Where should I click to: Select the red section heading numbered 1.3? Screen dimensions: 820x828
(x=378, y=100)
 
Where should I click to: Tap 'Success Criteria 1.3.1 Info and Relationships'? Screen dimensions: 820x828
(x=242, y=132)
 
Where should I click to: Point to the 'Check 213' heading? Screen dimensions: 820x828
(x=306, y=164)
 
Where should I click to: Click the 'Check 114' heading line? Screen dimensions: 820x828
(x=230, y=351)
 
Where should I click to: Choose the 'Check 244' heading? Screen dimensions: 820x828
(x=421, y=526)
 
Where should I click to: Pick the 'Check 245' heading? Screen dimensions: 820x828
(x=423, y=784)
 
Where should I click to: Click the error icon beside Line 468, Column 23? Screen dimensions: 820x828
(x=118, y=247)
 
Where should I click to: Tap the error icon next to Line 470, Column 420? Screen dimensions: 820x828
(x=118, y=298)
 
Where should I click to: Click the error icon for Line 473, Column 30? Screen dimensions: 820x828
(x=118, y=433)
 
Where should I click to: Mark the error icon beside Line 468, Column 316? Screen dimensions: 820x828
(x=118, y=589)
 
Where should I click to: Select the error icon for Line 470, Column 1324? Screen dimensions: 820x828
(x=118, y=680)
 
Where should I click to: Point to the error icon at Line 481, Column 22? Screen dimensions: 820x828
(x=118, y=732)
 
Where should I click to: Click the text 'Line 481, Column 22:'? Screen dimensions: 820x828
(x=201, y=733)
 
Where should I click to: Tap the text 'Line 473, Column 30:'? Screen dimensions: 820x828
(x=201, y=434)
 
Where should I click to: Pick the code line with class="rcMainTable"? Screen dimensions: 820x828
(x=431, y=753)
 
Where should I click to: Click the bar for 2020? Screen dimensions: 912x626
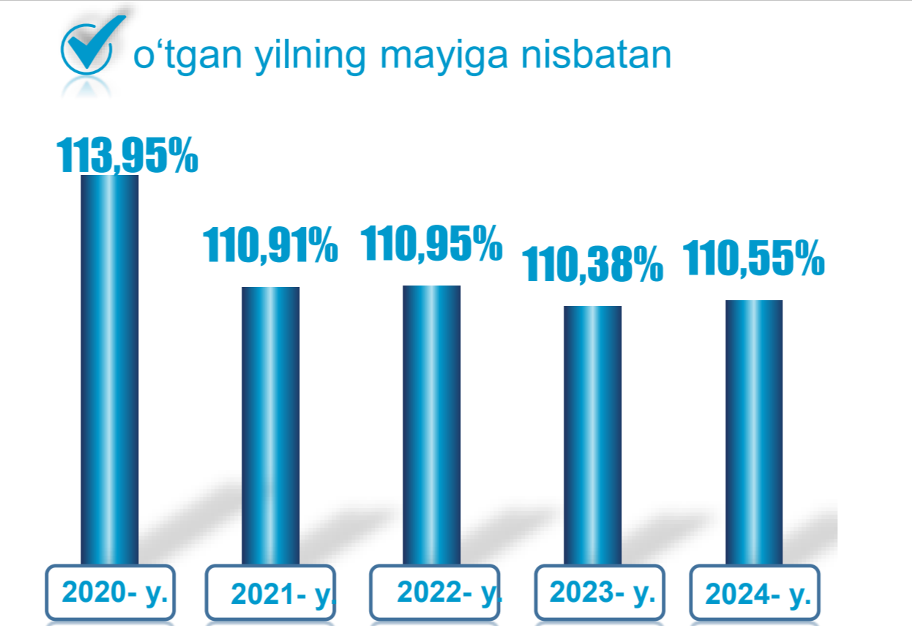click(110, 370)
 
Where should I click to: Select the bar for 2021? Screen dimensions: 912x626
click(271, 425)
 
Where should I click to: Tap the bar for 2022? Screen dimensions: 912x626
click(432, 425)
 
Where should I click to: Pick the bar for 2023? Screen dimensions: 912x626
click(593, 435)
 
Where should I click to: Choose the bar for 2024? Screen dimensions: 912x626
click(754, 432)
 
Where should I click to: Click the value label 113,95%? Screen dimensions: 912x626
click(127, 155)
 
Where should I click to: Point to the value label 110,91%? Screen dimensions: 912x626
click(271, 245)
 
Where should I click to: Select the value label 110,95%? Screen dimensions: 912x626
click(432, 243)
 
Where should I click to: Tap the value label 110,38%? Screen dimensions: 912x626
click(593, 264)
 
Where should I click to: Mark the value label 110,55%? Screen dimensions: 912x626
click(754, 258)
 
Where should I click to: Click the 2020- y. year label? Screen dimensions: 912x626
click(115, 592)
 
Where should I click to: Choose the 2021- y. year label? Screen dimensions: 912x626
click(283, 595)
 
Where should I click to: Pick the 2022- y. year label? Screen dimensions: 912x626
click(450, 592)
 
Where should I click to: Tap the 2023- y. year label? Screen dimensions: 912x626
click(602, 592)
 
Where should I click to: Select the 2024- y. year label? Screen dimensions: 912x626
****************************************
*Your objective*
Rewrite all of the records above as a numbered list, one line per number, with the blank lines dropped. Leave out the picture.

*In response*
1. Where should I click to: Select the red section heading numbered 1.3? Screen dimensions: 820x828
2. (x=378, y=100)
3. Where should I click to: Tap 'Success Criteria 1.3.1 Info and Relationships'? Screen dimensions: 820x828
4. (x=242, y=132)
5. Where should I click to: Point to the 'Check 213' heading? Screen dimensions: 820x828
6. (x=306, y=164)
7. Where should I click to: Click the 'Check 114' heading line? Screen dimensions: 820x828
8. (x=230, y=351)
9. Where should I click to: Choose the 'Check 244' heading? Screen dimensions: 820x828
10. (x=421, y=526)
11. Where should I click to: Pick the 'Check 245' heading? Screen dimensions: 820x828
12. (x=423, y=784)
13. Where should I click to: Click the error icon beside Line 468, Column 23? Screen dimensions: 820x828
14. (x=118, y=247)
15. Where should I click to: Tap the error icon next to Line 470, Column 420? Screen dimensions: 820x828
16. (x=118, y=298)
17. Where should I click to: Click the error icon for Line 473, Column 30? Screen dimensions: 820x828
18. (x=118, y=433)
19. Where should I click to: Mark the error icon beside Line 468, Column 316? Screen dimensions: 820x828
20. (x=118, y=589)
21. Where should I click to: Select the error icon for Line 470, Column 1324? Screen dimensions: 820x828
22. (x=118, y=680)
23. Where should I click to: Point to the error icon at Line 481, Column 22? Screen dimensions: 820x828
24. (x=118, y=732)
25. Where should I click to: Click the text 'Line 481, Column 22:'? Screen dimensions: 820x828
26. (x=201, y=733)
27. Where should I click to: Tap the text 'Line 473, Column 30:'? Screen dimensions: 820x828
28. (x=201, y=434)
29. Where should I click to: Pick the code line with class="rcMainTable"? Screen dimensions: 820x828
30. (x=431, y=753)
31. Where should I click to: Click the bar for 2020? Screen dimensions: 912x626
32. click(110, 370)
33. Where should I click to: Select the bar for 2021? Screen dimensions: 912x626
34. click(271, 425)
35. Where should I click to: Tap the bar for 2022? Screen dimensions: 912x626
36. click(432, 425)
37. Where should I click to: Pick the bar for 2023? Screen dimensions: 912x626
38. click(593, 435)
39. Where should I click to: Choose the bar for 2024? Screen dimensions: 912x626
40. click(754, 432)
41. Where should I click to: Click the value label 113,95%? Screen dimensions: 912x626
42. click(127, 155)
43. Where should I click to: Point to the value label 110,91%? Screen dimensions: 912x626
44. click(271, 245)
45. Where should I click to: Select the value label 110,95%? Screen dimensions: 912x626
46. click(432, 243)
47. Where should I click to: Tap the value label 110,38%? Screen dimensions: 912x626
48. click(593, 264)
49. Where should I click to: Mark the value label 110,55%? Screen dimensions: 912x626
50. click(754, 258)
51. Where should I click to: Click the 2020- y. year label? Screen dimensions: 912x626
52. click(115, 592)
53. Where should I click to: Choose the 2021- y. year label? Screen dimensions: 912x626
54. click(283, 595)
55. Where should I click to: Pick the 2022- y. year label? Screen dimensions: 912x626
56. click(450, 592)
57. Where should I click to: Tap the 2023- y. year label? Screen dimensions: 912x626
58. click(602, 592)
59. Where should I click to: Select the 2024- y. year label? Screen dimensions: 912x626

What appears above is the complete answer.